§ **Saved data entries**
+-------+

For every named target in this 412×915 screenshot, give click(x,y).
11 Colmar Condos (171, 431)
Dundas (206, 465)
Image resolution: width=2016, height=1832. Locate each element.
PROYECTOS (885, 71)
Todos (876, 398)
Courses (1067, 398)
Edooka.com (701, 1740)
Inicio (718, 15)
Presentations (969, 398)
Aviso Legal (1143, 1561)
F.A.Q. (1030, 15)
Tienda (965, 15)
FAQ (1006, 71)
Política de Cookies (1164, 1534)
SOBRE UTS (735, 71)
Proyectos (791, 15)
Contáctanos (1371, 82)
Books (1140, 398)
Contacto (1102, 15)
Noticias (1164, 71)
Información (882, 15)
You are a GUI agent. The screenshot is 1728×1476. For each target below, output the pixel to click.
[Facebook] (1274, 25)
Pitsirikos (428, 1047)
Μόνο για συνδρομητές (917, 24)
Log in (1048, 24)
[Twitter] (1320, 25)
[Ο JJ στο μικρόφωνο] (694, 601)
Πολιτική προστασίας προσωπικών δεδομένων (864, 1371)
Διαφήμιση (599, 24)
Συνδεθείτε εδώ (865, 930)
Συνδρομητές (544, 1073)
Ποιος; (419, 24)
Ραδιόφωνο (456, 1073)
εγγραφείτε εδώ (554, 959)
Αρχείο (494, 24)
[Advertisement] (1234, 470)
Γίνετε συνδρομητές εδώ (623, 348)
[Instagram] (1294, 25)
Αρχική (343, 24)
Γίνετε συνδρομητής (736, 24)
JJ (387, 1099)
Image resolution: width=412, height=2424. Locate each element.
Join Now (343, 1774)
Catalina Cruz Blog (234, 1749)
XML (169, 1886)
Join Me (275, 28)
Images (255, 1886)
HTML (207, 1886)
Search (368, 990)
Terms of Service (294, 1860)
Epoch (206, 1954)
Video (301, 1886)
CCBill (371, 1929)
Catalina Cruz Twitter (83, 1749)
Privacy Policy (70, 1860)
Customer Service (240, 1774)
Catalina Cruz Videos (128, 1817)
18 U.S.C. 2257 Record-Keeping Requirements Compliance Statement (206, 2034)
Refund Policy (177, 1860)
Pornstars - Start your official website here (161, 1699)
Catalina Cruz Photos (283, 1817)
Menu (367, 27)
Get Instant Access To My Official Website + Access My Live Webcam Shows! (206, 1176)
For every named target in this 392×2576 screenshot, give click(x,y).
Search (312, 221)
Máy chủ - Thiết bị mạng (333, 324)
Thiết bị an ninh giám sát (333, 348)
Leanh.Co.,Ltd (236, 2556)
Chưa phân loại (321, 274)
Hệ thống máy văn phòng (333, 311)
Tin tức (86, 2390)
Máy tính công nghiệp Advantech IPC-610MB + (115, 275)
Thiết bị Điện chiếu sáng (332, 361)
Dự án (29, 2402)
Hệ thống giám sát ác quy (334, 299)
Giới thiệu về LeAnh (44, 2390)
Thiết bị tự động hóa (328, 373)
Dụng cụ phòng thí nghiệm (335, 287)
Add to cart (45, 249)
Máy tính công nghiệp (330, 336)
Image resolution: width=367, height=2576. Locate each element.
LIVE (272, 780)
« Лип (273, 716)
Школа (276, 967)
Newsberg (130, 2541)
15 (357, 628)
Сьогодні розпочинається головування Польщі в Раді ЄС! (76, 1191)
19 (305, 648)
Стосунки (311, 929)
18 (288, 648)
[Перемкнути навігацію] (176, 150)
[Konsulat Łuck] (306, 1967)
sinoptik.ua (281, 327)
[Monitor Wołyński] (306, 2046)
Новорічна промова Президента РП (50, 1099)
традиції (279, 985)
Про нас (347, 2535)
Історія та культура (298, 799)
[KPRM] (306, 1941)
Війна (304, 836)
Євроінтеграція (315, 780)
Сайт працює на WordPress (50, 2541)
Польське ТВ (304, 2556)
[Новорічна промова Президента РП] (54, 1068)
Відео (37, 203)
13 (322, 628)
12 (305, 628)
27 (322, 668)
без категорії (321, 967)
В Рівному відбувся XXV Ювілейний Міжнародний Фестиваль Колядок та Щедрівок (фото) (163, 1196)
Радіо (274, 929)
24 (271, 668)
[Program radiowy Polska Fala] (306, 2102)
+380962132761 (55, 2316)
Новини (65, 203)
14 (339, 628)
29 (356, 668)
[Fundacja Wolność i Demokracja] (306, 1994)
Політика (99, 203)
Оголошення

+-------+

§ **Task**
Only a number is needed here: the count of lines above that hold the string "công".

§ **Your response**
2